Nebi’im literally means prophets. It contains 19 books: Joshua, Judices, Samuel, Reges, Jesaia, Jeremia, Ezechiel, Hosea, Joel, Amos, Obadia, Jona, Micha, Nahum, Habakuk, Zephania, Haggai, Sacharia, Maleachi. You may be curious about why the first four books are parts of Nebi’im. Though they look like stories, they are prophesied stories.
Ketubim simply means writings. There are 12 of them: Psalmi, Iob, Proverbial, Ruth, Canticum, Ecclesiastes, Threni, Esther, Daniel, Esra, Nehemia, Chronica. It’s interesting to know that Daniel is not part of Nebi’im, but Ketubim; and Chronica which is similar with Reges (Kings) are separated into different categories.
Counting them up we get 36 books. The reason why there are 36 books instead of 39 is because Samuel, Reges, and Chronica aren’t divided into two individual books as we have in the Old Testament.

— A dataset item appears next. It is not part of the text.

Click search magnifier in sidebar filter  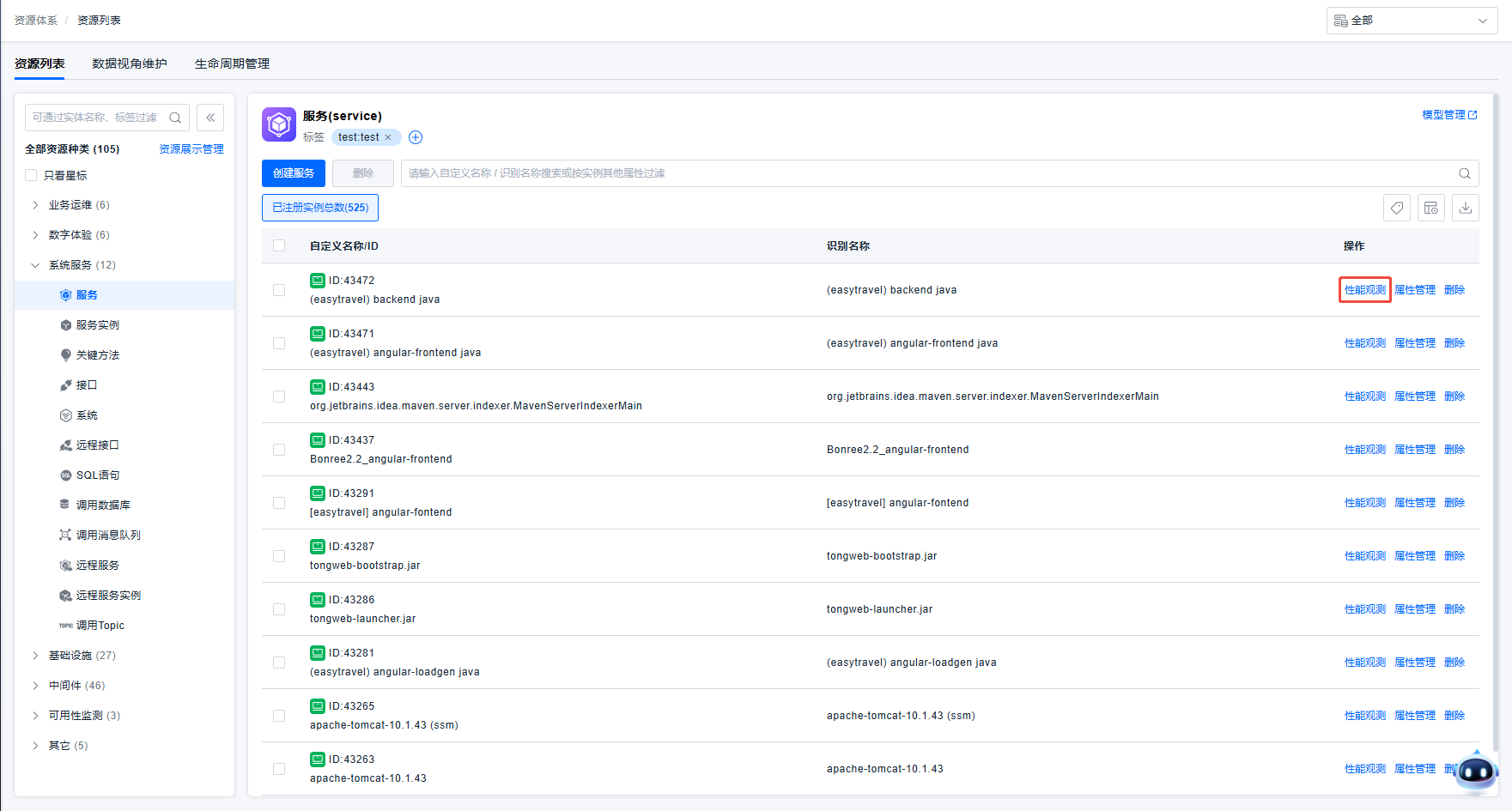[175, 118]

I would like to call your attention to the first four books of Nevi’im: Joshua, Judices, Samuel, and Reges. The rest of the books we understand that all of them are prophets. But the books of Joshua, Judices, Samuel, and Reges? They are all stories, or to be precise they are all histories. Moreover, in some ways Reges and Chronica are similar. But why do they fall into different categories?
Somebody said that history is actually His story which referering to God’s story. You and I have our own stories. Many of them are so meaningful. But the stories we read in Joshua, Judices, Samuel, and Reges are selectively chosen by God for reasons. They are all prophesied stories to be connected with God’s plan for Israel. These very people are in His plan of redemption for themselves and for other nations alike. They are His story.
God through Isaiah says, “See, I have inscribed you on the palms of My hands; Your walls are continually before Me” (Isaiah 49:16).
Through faith we are saved by grace. In a sense, our own stories, including the darkened ones are taken by Jesus to be His story. The nailprints in His sacred hands are the marks of the ever great story on Golgotha. For the day we accept Him as our personal Savior and LORD, Jesus wants to write down our stories. They must be the victorious stories because He is the Great Champion for us.
Do you accept Jesus as your personal Savior and LORD?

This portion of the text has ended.